## Records for processing
· · · ·
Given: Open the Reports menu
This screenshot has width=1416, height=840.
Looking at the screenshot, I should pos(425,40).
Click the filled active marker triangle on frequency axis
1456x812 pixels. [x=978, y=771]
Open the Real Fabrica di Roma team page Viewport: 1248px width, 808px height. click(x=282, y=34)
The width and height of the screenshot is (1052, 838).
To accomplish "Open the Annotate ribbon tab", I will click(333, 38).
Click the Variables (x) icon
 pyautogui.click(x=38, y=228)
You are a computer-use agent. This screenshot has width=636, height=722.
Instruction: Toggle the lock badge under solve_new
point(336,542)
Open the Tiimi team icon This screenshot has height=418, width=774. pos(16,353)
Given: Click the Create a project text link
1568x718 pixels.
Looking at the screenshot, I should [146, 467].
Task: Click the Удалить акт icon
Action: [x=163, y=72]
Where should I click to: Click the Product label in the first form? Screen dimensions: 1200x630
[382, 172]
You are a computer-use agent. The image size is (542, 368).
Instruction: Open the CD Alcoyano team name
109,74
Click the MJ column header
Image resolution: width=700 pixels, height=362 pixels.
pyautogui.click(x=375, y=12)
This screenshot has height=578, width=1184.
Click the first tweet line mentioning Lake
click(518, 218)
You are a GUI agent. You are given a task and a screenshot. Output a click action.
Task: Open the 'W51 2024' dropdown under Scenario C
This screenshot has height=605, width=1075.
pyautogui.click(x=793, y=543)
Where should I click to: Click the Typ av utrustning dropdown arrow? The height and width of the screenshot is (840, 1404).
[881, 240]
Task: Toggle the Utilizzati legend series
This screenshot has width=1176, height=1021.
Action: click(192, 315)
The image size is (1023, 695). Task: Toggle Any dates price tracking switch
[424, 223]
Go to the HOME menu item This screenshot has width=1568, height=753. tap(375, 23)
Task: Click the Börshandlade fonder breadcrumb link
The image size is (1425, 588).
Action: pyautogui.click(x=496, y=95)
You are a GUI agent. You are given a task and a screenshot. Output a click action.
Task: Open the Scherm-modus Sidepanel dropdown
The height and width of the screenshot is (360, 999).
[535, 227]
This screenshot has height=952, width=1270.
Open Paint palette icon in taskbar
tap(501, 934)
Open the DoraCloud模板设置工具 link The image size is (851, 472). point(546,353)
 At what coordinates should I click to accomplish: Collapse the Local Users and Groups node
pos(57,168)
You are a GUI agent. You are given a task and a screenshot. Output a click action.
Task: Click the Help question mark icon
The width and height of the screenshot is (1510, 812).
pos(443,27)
· · · ·
## What is expected
The job here is to find each line above with the word "menu" and copy it.

## Solution to this problem
Given: Open the Reports menu
Go to the HOME menu item This screenshot has width=1568, height=753. tap(375, 23)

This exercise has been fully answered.